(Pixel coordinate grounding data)
__________________________________________________

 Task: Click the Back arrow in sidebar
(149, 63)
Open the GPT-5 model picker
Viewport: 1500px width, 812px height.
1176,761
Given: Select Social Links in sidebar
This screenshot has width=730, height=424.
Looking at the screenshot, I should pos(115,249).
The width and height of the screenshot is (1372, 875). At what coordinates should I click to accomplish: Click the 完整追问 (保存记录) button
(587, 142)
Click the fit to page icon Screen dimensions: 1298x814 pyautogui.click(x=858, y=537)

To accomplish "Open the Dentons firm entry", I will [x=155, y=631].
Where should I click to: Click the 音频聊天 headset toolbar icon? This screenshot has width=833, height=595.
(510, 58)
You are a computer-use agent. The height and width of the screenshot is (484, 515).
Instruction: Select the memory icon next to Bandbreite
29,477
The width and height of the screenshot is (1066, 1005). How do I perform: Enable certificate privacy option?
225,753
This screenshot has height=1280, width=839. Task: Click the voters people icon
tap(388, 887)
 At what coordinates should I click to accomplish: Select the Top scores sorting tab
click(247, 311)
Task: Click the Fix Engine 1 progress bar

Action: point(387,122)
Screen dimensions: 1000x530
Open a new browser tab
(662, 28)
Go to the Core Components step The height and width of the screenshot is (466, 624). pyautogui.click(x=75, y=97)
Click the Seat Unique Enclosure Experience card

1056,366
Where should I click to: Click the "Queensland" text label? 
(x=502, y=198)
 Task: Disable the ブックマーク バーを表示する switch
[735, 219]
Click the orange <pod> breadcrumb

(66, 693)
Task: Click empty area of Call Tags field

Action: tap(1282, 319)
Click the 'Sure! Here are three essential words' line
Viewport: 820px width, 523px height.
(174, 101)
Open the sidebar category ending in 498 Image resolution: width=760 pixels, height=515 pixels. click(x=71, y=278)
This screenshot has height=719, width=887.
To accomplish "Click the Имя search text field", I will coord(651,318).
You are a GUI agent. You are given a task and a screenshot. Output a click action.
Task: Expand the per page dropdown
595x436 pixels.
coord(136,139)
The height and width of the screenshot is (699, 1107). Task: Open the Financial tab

__________________________________________________

The task —
Look through the entries above. Copy each line in which the string "page" occurs.

Answer section —
Click the fit to page icon Screen dimensions: 1298x814 pyautogui.click(x=858, y=537)
Task: Expand the per page dropdown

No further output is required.